### [Records to use]
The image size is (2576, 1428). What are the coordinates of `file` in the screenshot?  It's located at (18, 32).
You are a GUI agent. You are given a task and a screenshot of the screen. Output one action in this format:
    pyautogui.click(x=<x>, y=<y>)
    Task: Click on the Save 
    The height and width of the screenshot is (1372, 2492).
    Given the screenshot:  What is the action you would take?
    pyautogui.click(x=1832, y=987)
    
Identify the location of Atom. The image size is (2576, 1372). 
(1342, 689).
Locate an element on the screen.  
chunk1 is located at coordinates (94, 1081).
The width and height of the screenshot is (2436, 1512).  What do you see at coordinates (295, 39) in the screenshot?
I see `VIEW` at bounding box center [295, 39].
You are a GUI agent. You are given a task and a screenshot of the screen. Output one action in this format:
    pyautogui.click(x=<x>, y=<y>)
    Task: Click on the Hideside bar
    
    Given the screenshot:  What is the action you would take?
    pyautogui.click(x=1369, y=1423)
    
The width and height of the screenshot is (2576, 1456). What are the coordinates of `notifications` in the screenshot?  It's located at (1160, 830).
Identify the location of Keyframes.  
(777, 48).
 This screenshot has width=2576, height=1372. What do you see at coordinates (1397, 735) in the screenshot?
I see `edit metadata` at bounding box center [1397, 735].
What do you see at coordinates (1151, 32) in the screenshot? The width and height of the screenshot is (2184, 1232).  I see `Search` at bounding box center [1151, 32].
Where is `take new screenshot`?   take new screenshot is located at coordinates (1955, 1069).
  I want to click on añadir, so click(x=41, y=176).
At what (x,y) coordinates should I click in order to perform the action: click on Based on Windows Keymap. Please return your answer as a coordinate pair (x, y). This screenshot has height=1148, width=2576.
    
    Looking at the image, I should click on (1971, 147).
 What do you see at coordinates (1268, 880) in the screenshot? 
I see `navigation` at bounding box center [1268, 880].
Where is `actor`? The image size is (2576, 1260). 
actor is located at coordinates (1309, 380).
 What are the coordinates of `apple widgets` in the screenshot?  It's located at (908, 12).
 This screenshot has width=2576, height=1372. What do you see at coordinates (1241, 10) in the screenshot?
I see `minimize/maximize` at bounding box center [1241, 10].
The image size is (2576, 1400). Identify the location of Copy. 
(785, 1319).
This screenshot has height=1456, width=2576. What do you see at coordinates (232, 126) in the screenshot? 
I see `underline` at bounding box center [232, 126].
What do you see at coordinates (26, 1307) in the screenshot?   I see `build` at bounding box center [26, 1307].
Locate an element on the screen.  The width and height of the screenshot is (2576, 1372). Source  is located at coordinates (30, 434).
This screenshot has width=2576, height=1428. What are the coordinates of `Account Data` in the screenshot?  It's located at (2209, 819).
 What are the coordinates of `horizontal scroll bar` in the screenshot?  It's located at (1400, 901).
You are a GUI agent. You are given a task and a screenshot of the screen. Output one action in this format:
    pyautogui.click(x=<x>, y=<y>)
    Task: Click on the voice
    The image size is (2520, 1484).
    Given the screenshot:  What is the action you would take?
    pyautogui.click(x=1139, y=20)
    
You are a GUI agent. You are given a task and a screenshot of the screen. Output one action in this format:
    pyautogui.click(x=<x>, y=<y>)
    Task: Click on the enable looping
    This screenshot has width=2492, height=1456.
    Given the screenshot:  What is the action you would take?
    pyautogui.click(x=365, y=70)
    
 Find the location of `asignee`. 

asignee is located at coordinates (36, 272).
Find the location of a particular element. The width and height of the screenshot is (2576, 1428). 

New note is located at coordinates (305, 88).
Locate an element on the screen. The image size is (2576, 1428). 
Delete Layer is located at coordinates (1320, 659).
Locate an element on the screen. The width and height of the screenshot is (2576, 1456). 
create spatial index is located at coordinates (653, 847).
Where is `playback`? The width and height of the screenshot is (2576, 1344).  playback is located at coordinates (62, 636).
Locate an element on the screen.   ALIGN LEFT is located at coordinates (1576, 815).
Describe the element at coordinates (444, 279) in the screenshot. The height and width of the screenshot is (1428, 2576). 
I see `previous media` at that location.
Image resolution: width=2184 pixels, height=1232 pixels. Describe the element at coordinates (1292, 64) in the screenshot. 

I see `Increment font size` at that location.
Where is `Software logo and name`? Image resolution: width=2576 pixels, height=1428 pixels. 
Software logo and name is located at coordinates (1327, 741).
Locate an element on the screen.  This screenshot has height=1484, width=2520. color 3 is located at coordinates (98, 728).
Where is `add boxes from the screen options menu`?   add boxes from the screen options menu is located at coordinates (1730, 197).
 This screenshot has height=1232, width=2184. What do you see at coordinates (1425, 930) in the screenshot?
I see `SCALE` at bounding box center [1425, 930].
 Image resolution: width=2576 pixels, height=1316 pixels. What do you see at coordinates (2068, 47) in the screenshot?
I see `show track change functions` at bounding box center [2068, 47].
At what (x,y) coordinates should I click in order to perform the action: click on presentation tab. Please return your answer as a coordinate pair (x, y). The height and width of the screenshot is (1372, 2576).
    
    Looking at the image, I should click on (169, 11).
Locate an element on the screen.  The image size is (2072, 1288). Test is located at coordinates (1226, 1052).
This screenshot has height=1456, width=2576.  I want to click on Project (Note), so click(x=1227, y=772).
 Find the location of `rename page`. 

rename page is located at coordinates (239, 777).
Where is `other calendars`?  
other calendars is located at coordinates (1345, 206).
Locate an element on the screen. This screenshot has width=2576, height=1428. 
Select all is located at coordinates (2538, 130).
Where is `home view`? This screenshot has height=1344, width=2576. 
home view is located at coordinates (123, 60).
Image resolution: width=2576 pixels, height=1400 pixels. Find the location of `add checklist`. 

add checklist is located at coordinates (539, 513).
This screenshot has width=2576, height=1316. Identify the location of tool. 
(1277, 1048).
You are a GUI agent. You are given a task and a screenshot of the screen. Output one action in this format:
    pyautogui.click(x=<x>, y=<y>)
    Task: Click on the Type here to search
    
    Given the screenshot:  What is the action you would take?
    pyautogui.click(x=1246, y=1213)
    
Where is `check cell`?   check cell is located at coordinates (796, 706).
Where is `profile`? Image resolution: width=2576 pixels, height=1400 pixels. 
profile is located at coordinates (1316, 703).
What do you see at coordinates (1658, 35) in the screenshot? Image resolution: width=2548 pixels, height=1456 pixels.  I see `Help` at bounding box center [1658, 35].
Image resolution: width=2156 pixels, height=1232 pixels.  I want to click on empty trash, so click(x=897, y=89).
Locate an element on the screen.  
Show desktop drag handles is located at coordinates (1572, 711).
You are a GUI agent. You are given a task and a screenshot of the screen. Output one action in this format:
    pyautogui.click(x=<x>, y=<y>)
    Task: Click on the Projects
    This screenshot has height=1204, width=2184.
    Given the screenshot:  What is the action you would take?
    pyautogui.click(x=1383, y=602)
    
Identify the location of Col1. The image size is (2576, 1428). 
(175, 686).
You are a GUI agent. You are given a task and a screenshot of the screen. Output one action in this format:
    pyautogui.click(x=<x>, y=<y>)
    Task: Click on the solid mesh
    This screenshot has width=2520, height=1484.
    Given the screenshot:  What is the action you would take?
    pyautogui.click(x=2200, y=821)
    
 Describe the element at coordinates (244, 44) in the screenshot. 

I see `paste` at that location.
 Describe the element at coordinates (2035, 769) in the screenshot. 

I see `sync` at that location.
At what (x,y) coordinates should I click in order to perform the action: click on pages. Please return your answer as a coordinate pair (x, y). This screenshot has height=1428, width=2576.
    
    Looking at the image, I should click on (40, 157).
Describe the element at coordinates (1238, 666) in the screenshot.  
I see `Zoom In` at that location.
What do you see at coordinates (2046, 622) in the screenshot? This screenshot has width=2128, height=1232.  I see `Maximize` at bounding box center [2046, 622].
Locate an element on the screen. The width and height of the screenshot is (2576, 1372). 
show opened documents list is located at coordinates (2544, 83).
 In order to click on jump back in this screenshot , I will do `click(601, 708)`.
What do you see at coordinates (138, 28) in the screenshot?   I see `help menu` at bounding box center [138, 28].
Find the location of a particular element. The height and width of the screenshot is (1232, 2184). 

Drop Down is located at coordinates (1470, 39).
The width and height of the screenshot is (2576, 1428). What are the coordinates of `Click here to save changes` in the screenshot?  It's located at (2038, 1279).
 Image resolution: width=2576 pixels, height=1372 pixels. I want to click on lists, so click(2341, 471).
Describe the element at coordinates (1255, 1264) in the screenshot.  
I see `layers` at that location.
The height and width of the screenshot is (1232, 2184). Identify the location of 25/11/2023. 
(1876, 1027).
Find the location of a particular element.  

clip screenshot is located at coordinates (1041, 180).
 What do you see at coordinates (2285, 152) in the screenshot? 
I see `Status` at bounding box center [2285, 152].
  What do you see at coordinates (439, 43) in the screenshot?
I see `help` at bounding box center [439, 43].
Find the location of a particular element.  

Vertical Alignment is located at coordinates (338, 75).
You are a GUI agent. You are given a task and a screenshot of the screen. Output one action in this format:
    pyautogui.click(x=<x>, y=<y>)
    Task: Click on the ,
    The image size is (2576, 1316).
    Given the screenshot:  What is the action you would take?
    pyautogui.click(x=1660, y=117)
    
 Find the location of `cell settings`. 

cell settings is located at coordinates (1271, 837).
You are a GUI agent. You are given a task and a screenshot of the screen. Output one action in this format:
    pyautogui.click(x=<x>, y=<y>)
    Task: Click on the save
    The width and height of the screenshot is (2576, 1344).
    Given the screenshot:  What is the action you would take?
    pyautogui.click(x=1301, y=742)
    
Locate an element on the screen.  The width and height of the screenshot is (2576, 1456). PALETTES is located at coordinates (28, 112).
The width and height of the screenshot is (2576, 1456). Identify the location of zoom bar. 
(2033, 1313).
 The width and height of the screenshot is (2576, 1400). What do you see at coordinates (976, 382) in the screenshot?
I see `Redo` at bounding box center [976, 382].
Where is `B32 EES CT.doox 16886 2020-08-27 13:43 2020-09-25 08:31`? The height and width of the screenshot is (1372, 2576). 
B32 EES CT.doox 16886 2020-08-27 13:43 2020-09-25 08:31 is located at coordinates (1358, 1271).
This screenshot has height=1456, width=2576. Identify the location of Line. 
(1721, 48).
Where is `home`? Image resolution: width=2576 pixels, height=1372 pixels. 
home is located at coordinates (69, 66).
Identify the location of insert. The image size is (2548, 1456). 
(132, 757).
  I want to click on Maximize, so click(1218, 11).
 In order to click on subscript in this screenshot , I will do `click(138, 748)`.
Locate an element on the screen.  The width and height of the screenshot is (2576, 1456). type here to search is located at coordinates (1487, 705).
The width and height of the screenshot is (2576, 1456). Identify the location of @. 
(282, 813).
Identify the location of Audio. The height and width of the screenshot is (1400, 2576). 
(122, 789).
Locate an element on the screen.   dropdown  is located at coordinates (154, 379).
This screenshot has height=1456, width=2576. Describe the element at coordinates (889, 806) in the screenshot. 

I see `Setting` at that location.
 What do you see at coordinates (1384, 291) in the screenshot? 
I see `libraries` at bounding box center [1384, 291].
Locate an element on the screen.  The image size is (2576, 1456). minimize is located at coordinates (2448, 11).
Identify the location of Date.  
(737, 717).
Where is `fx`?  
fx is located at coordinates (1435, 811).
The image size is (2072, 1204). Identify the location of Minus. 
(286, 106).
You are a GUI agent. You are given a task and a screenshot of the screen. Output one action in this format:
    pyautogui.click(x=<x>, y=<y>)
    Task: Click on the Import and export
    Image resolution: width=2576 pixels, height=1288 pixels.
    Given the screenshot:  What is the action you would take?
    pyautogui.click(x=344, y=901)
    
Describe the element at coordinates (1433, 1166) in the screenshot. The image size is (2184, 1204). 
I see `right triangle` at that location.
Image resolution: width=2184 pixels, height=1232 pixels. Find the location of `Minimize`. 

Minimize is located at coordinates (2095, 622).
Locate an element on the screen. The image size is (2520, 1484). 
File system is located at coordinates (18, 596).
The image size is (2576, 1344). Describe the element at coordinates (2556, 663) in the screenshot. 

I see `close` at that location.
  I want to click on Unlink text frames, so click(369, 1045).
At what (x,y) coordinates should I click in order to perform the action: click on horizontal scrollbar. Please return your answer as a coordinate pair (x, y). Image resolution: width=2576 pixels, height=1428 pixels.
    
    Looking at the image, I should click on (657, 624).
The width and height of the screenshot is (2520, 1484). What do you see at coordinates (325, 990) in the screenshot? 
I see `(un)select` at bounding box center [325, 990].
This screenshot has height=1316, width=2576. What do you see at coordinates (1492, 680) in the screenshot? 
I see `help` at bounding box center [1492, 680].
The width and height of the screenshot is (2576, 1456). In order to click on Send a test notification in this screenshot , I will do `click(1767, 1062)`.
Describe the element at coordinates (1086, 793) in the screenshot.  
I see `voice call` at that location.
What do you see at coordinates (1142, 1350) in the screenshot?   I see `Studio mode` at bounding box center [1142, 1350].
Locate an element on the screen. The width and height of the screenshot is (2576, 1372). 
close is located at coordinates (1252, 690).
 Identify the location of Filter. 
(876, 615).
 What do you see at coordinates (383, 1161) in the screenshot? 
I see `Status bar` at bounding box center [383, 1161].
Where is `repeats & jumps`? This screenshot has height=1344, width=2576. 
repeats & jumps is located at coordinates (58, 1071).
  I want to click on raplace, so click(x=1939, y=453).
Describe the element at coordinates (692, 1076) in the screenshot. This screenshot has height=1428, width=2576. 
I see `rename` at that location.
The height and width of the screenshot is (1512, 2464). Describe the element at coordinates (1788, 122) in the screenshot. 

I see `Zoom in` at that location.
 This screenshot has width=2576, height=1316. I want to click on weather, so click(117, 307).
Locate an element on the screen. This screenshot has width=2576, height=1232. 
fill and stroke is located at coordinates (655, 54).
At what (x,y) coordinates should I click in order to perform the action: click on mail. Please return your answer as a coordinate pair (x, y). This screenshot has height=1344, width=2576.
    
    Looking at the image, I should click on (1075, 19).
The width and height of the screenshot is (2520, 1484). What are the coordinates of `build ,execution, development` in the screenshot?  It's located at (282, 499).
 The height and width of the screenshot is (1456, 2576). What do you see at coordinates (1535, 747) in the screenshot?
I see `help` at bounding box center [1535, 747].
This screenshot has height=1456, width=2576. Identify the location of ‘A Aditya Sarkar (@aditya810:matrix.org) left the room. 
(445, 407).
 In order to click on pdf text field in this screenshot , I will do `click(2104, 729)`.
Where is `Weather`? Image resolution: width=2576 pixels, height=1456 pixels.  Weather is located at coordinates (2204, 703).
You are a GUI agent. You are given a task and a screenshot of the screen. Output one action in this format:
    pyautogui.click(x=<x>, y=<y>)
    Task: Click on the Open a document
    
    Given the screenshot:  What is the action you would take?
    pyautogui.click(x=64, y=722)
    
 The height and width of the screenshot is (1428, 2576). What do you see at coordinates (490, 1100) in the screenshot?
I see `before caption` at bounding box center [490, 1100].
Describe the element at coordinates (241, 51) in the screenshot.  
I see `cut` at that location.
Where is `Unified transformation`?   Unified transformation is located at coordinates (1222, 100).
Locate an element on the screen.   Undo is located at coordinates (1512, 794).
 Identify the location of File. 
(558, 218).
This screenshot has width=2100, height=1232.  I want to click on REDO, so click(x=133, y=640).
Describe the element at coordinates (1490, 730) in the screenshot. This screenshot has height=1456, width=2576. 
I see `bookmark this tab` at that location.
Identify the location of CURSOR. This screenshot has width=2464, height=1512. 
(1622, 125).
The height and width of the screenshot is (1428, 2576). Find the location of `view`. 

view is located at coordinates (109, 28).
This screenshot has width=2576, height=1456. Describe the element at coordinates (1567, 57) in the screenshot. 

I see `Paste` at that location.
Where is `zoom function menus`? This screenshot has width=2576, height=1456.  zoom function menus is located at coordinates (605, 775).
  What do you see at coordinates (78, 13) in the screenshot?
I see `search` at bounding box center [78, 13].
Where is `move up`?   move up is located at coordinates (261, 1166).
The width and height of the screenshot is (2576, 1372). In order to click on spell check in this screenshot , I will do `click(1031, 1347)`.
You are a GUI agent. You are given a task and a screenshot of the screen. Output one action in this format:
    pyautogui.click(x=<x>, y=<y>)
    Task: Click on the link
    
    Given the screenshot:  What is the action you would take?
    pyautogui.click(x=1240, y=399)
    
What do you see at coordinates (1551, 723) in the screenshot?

### [To be done]
Copy out every line of the items above that contains the string "home". Case counts.

### [Solution for this problem]
Where is `home view`? This screenshot has height=1344, width=2576. 
home view is located at coordinates (123, 60).
Where is `home`? Image resolution: width=2576 pixels, height=1372 pixels. 
home is located at coordinates (69, 66).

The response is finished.